▶ **RECORDS**:
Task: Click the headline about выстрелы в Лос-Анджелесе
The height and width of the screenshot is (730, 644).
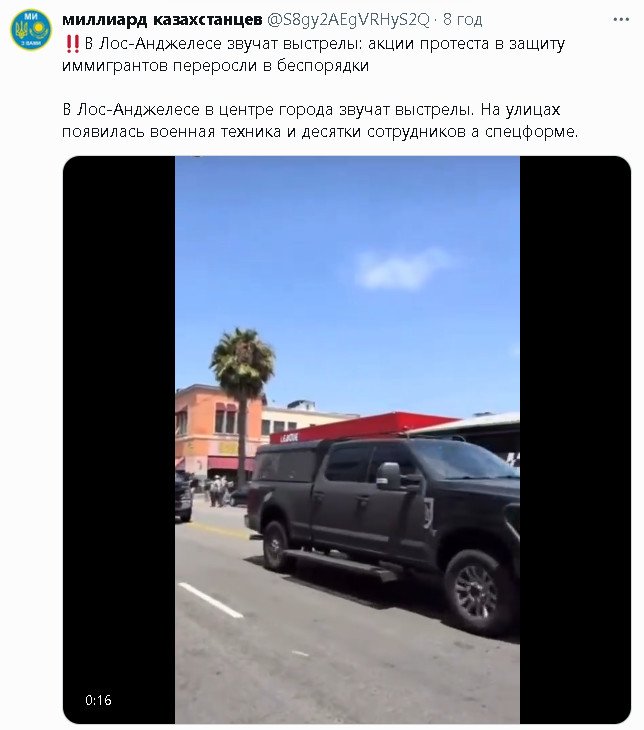Action: pyautogui.click(x=313, y=54)
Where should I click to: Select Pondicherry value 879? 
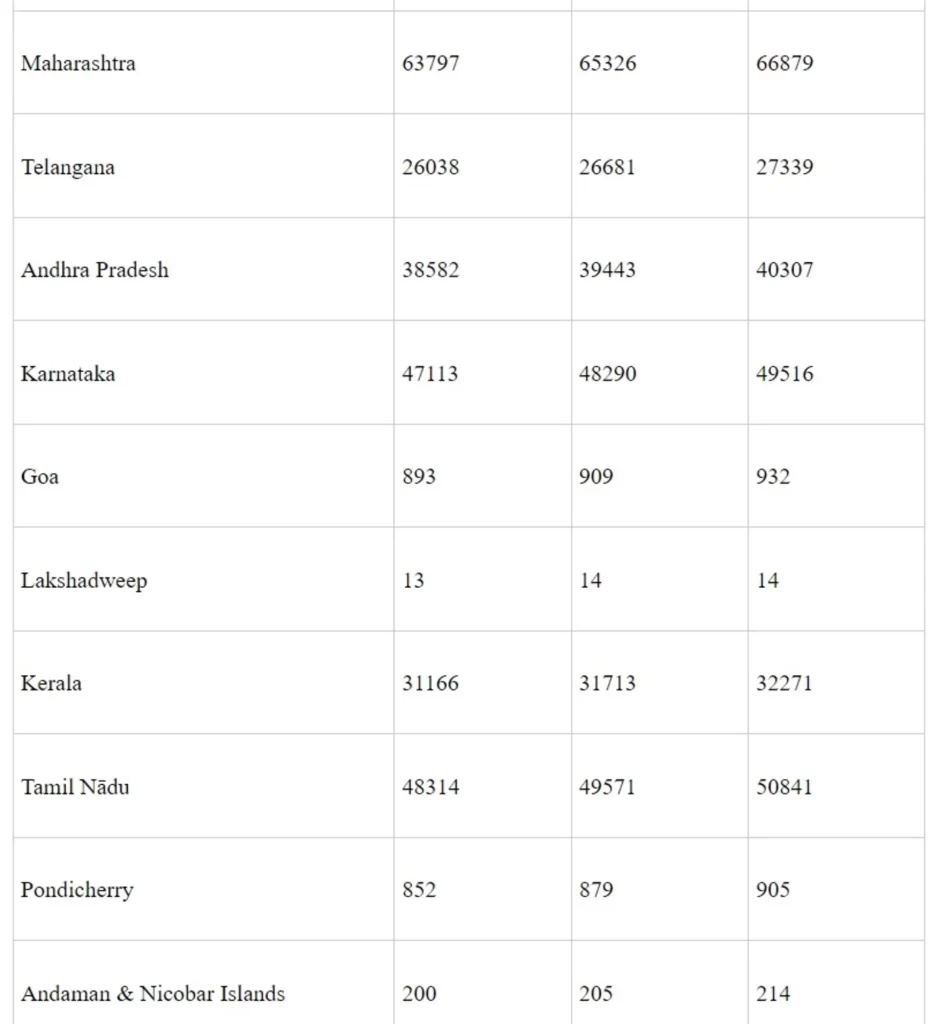click(x=596, y=890)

▶ **EXERCISE PROMPT**: Please write out every entry exactly, but skip the pictures.

▶ **EXERCISE RESPONSE**:
Task: Click the headline about выстрелы в Лос-Анджелесе
The height and width of the screenshot is (730, 644).
Action: pyautogui.click(x=313, y=54)
Where should I click to: Select Pondicherry value 879? 
click(x=596, y=890)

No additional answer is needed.